Our motivation for specifying a finite co-dimensional class of priors is to look at what classical Bayesian sensitivity analysis would conclude under finite information and the best way to understand this notion of “brittleness under finite information” is through the simple example already given in https://errorstatistics.com/2013/09/14/when-bayesian-inference-shatters-owhadi-scovel-and-sullivan-guest-post/ and recalled in Example 1. The mechanism causing this “brittleness” has its origin in the fact that, in classical Bayesian Sensitivity Analysis, optimal bounds on posterior values are computed after the observation of the specific value of the data, and that the probability of observing the data under some feasible prior may be arbitrarily small (see Example 2 for an illustration of this phenomenon). This data dependence of worst priors is inherent to this classical framework and the resulting brittleness under finite-information can be seen as an extreme occurrence of the dilation phenomenon (the fact that optimal bounds on prior values may become less precise after conditioning) observed in classical robust Bayesian inference .
Although these worst priors do depend on the data, “look nasty”, and make the probability of observing the data very small, they are not “isolated pathologies” but directions of instability (of Bayesian conditioning) and their number increase with the number of data points. Example 3 illustrates this point by placing a uniform constraint on the probability of observing the data in the model class. This example also suggests that learning and robustness are, to some degree, antagonistic properties: a strong constraint on the probability of the data makes the method robust but learning impossible and, as the constraint is relaxed, learning becomes possible but posterior values become brittle.

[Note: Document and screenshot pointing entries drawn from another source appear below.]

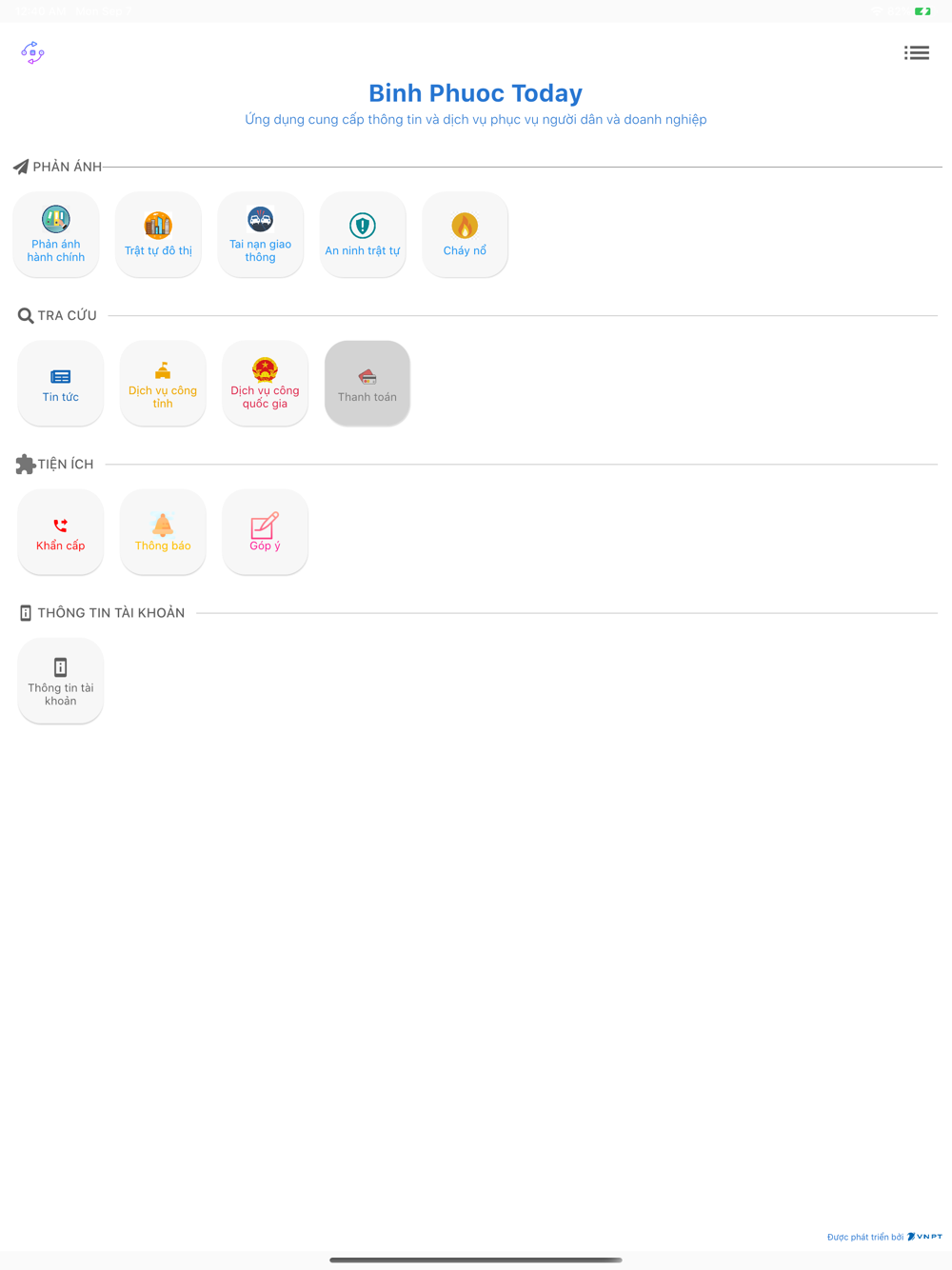Open Thông tin tài khoản tile
952x1270 pixels.
[61, 681]

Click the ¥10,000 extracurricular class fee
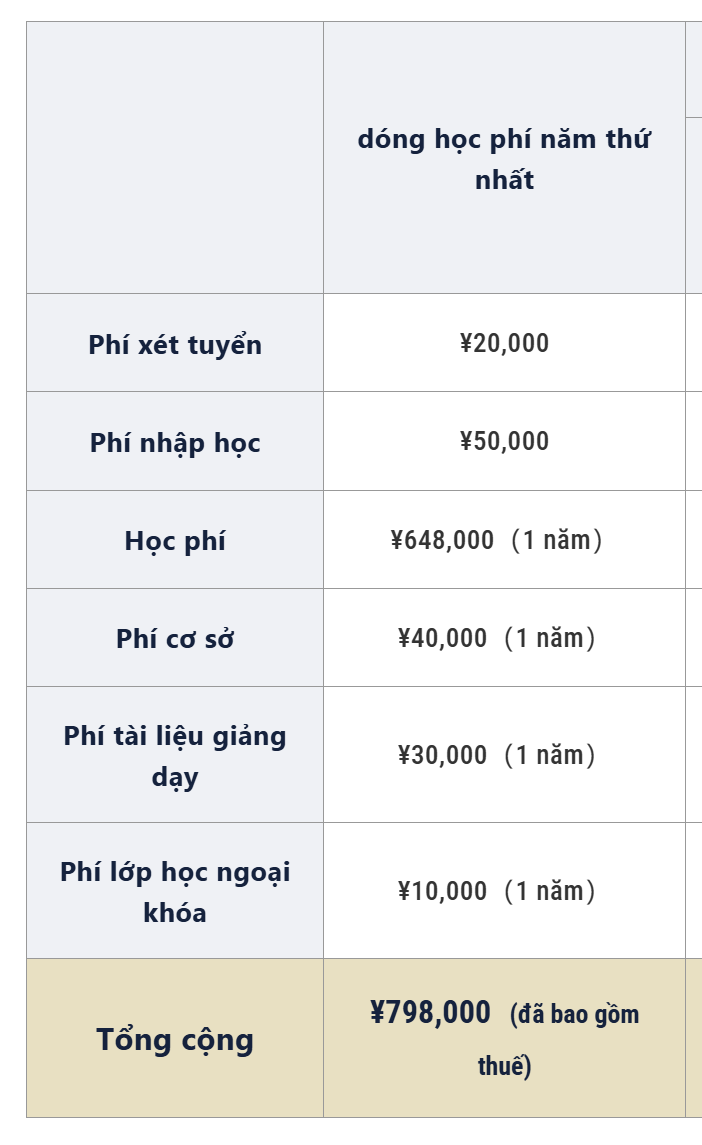point(442,891)
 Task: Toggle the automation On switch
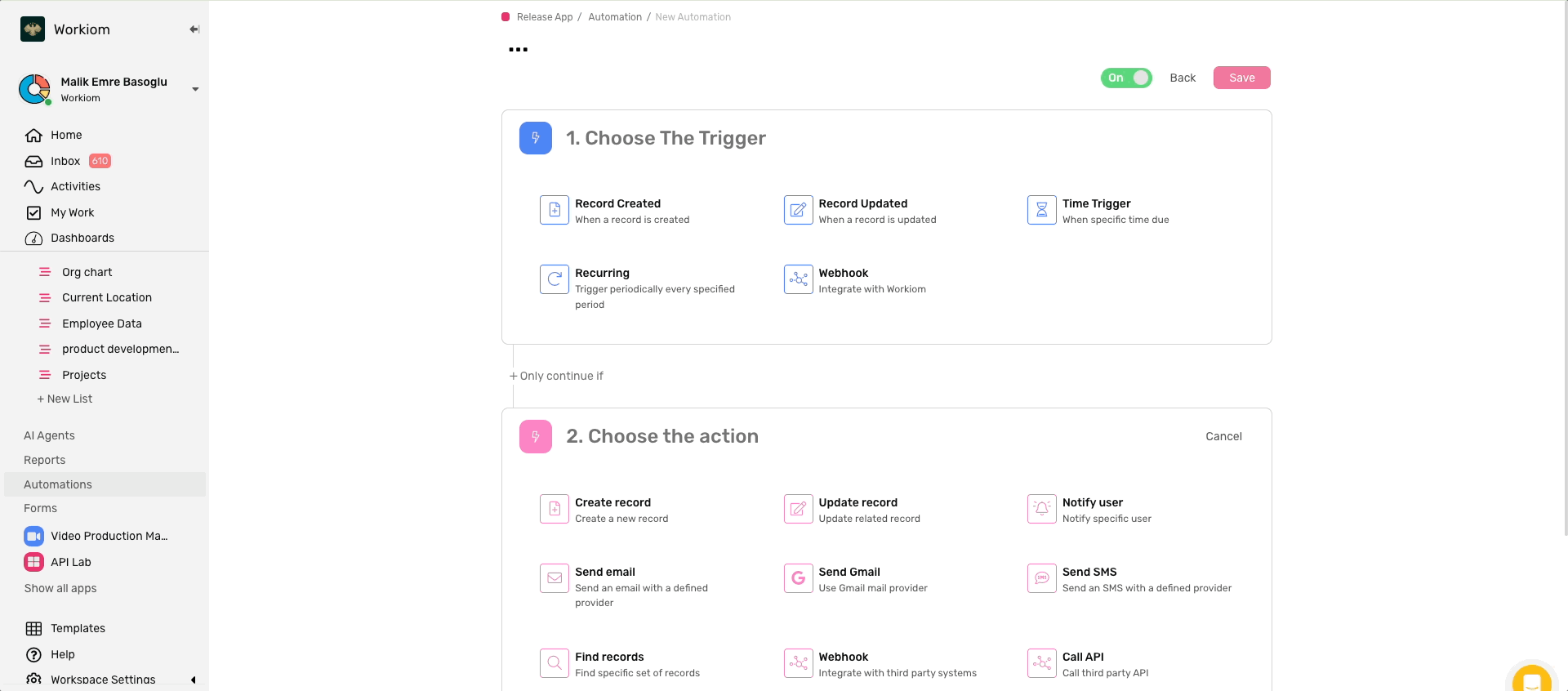(1126, 78)
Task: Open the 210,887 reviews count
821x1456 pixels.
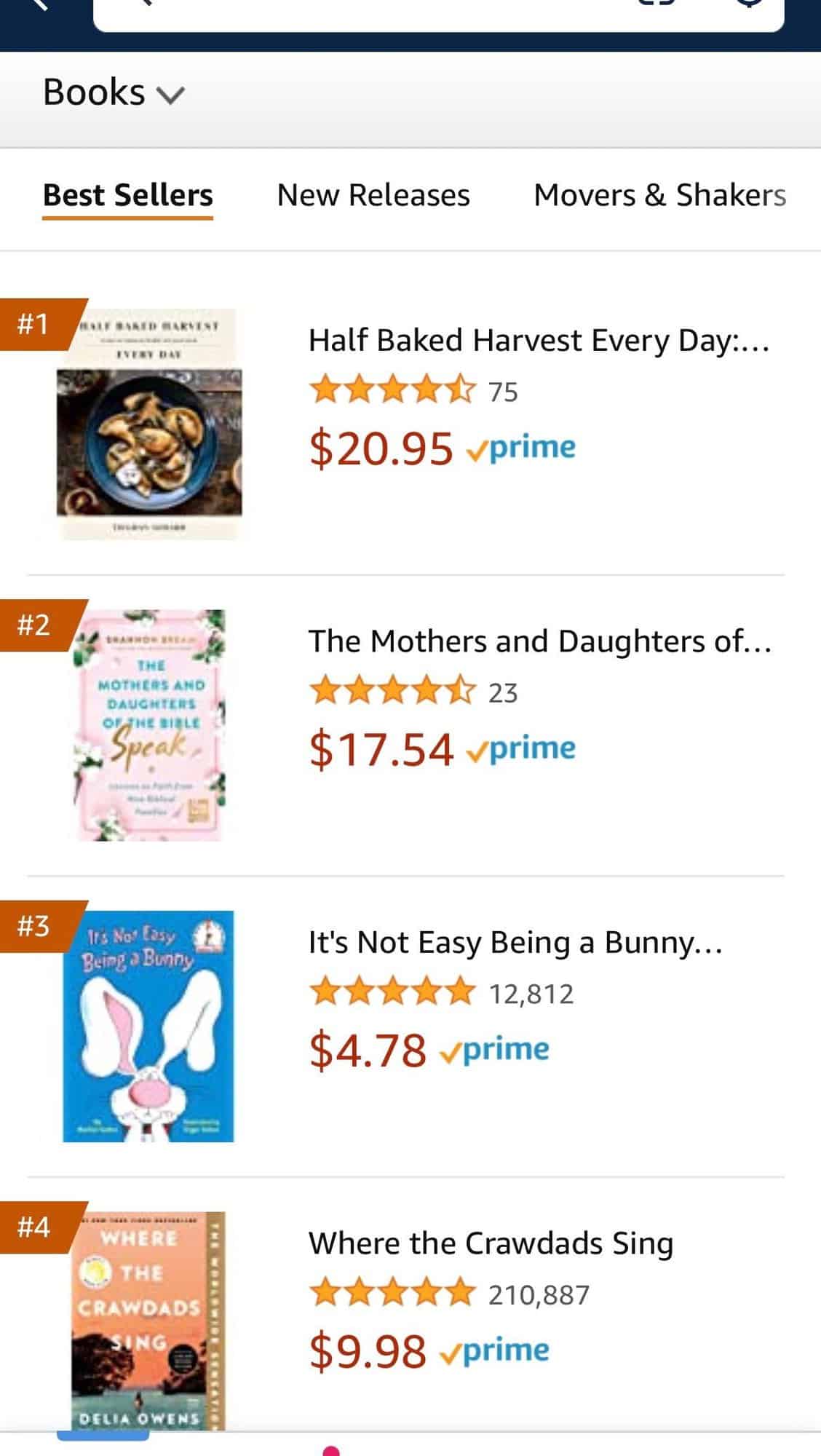Action: [x=539, y=1295]
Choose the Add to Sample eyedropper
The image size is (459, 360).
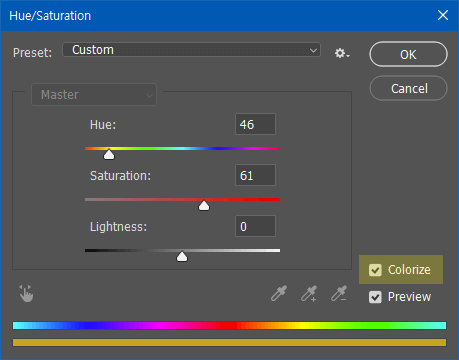(x=309, y=293)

Since “brittleness under finite information” appears to be inherent to classical Bayesian Sensitivity Analysis (in which worst priors are computed given the specific value of the data), one may ask whether robustness could be established under finite information by exiting the strict framework of Robust Bayesian Inference and computing the sensitivity of posterior conclusions independently of the specific value of the data. To investigate this question, we have, in http://arxiv.org/abs/1411.3984, generalized Hampel and Cuevas’ notion of qualitative robustness to Bayesian inference based on the quantification of the sensitivity of the distribution of the posterior distribution with respect to perturbations of the prior and the data generating distribution, in the limit when the number of data points grows towards infinity. Note that, contrary to classical Bayesian Sensitivity Analysis, in the qualitative formulation, the data is not fixed and posterior values are therefore analyzed as dynamical systems randomized through the distribution of the data. To express finite information we have used the total variation, Prokhorov, and Ky Fan metrics to quantify perturbations and sensitivities.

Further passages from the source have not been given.